Wites & Kapetan Wins $500,000 Arbitration Award for Defrauded Investors

Wites & Kapetan, P.A. today announced that Judy Schulman, a Boca Raton resident who suffered substantial losses in a risky portfolio of Collateralized Mortgage Obligations (CMOs) sold to her as a safe and conservative investment by Brookstreet Securities Corporation, received an arbitration award of $523,300. After a 4-day hearing, the Financial Industry Regulatory Authority (FINRA) Arbitration Panel found Brookstreet and its President, Stanley Brooks, jointly and severally liable for Ms. Schulman’s losses.

Ms. Schulman, who was 53 when the account was opened, argued that Brookstreet failed her by recommending a risky, complex portfolio comprised almost entirely of CMOs, which Brookstreet marketed to her as a conservative investment that would yield income and was as safe as a bank CD. Ms. Schulman had very limited investment experience, and clearly told her broker that she wanted only very conservative investments and did not want to lose any money.

Ms.
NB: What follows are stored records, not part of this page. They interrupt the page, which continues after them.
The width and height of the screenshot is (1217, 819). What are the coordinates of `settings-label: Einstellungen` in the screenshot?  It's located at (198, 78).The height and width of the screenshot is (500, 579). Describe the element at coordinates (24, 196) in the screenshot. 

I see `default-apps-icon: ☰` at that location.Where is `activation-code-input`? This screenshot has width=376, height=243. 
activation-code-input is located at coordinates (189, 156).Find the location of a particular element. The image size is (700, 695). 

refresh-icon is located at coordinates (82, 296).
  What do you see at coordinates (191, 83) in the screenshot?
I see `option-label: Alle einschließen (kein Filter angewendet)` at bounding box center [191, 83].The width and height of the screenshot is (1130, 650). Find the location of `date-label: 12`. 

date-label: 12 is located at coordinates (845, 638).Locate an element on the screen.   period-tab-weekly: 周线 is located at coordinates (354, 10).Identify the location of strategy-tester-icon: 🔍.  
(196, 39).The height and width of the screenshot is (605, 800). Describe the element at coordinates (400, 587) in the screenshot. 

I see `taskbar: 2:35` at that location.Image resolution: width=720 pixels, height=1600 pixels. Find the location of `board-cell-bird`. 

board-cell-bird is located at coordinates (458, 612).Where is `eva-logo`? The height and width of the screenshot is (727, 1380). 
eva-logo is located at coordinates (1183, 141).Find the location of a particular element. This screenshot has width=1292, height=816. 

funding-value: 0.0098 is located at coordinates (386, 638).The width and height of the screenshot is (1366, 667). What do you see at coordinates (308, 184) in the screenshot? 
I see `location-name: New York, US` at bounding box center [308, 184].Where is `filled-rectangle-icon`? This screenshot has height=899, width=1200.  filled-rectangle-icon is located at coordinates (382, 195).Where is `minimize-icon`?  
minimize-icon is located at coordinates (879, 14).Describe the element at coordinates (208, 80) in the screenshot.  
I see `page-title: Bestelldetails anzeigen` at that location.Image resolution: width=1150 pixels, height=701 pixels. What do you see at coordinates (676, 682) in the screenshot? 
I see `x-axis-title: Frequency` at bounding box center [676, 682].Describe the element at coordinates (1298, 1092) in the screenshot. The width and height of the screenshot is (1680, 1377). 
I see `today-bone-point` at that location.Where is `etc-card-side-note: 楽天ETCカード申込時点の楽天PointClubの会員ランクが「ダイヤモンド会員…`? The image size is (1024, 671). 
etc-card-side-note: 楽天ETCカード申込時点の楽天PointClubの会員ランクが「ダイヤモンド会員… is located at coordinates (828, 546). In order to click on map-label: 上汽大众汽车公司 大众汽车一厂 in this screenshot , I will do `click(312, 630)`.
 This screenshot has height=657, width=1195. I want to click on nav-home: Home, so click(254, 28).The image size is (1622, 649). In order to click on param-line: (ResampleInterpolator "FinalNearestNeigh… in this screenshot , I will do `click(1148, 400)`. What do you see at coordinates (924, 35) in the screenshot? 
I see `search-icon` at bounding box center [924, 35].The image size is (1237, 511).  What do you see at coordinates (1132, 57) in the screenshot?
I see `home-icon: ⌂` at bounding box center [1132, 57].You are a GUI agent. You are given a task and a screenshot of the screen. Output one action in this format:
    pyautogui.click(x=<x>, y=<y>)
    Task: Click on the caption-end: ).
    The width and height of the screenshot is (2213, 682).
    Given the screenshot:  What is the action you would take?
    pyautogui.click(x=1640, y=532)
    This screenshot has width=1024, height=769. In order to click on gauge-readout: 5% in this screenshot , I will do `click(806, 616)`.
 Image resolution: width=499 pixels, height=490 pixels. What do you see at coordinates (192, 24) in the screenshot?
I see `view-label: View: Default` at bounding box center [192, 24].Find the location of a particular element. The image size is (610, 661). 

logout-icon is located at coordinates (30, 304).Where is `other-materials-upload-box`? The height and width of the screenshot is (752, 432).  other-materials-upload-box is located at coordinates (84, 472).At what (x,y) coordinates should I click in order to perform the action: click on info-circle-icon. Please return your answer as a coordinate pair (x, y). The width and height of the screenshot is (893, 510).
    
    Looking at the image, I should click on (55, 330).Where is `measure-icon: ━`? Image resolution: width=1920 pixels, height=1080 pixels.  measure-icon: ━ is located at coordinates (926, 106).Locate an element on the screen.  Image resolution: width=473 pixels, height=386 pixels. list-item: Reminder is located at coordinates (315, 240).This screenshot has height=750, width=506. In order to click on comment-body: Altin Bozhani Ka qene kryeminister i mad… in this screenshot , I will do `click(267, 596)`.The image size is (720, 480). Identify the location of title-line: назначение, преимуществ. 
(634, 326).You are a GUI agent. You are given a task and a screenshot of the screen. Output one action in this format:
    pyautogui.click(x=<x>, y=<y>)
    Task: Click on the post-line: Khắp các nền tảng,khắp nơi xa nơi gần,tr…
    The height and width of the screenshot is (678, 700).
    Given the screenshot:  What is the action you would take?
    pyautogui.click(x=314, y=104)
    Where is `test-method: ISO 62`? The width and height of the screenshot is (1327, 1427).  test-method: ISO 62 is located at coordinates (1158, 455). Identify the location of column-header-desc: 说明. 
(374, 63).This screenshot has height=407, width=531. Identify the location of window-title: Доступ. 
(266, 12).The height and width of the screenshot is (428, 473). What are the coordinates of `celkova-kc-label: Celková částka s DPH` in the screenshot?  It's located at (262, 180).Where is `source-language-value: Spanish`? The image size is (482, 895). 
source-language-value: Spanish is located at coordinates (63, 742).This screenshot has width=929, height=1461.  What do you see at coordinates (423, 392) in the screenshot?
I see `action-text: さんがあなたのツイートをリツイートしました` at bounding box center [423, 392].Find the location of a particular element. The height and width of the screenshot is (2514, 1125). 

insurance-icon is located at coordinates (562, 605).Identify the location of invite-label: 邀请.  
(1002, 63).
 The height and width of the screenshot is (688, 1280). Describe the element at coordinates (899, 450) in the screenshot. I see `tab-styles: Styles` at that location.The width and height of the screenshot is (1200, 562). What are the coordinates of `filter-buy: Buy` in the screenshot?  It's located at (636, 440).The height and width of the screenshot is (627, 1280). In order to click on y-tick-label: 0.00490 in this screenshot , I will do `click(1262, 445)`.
Schulman’s lawyer, Marc A. Wites of Wites & Kapetan, P.A., in Lighthouse Point, Florida, argued that Stanley Brooks should be held jointly and severally liable because Brooks’ directed his firm to engage in a company-wide scheme to misrepresent and promote CMOs as safe, conservative investments, and that Brooks and the firm knew that they were volatile, risky and suitable only for sophisticated investors.

CMOs are highly complex and volatile investments suitable only for sophisticated investors. In a 1993 notice to its members, FINRA (which was then known as the National Association of Securities Dealers or NASD) pronounced that CMO positions like the ones sold to Ms. Schulman are volatile, and suitable only for sophisticated investors with high risk profiles. Ms. Schulman’s Brookstreet account declined in value within months after it was opened in September 2005, and it never recovered.

According to Mr. Wites, the case was the first in the nation concerning Brookstreet’s CMO Program to reach the final arbitration hearing, which is the equivalent of a trial. He added, though, that unlike Mrs. Schulman’s case, the dozens of other cases against Brookstreet were brought by investors who allege that they were fraudulently induced to purchase unsuitable CMOs and suffered losses caused, in part, by margin calls that led to the ultimate demise of Brookstreet in June 2007. Ms. Schulman’s account was not subject to any margin calls, and was closed before Brookstreet went under.

The Arbitration Panel also found that Brookstreet and Mr. Brooks failed to comply with discovery requests and orders of the Panel, and sanctioned them $15,000. As additional sanctions, the Panel ordered them to pay Ms. Schulman’s attorney’s fees, and to pay all of the hearing session fees charged by FINRA to run the arbitration, which totaled $20,400.